Mobile gaming company based in Israel

Appcharge is a global payment and commerce platform for mobile game publishers, headquartered in Tel Aviv, Israel, with offices in Helsinki, London, Seoul, California, Beijing, and Istanbul. The company provides software and APIs that allow publishers to operate direct-to-consumer (DTC) storefronts and alternative in-app billing. Appcharge reports serving more than 150 games and processing in excess of US$1 billion in DTC transactions each year.

==History==
Appcharge was founded in 2022 by Maor Sason and Roei Barassi. Sason previously sold the mobile gaming ad company Appush to Israeli software pioneer Magic Software Enterprise.

Appcharge's expansion in 2024 was supported by Creandum, Play Ventures, Bitkraft, Supercell, Glilot Capital Partners, IVP, and other companies.

In August 2025, Appcharge, which by then was employing over 100 people, raised $58 million in a Series B funding round led by IVP, with participation from Playrix, Smilegate Ventures, and all previous investors. This brought the total amount of Appcharge's historical financial backing to $89 million.

==Overview==
Appcharge develops software and infrastructure that allow mobile game publishers to operate direct-to-consumer (DTC) commerce outside traditional app-store billing systems. The platform includes tools for web-based storefronts and alternative billing for in-app purchase flows that bypass default payment providers.
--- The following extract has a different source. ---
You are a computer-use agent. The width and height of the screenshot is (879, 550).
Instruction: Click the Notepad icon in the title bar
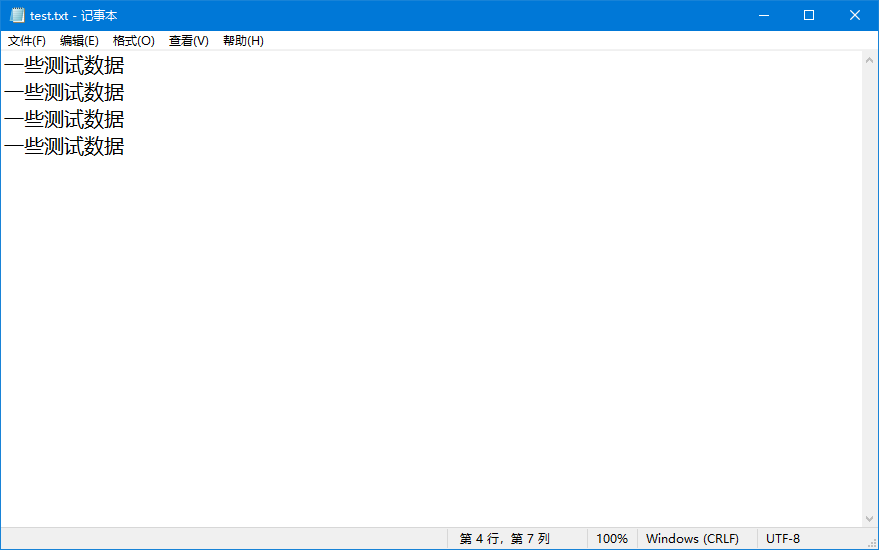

Following U.S. court rulings in May 2025 requiring Apple to permit external billing, developers gained the ability to use third-party payments for iOS in-app transactions. After Google expanded support for third-party billing and external payment flows on Android, Appcharge introduced Android Payment Links, which mirrors this functionality for Android developers. The company's checkout SDK is also used by Android games distributed through sideloading or alternative app stores.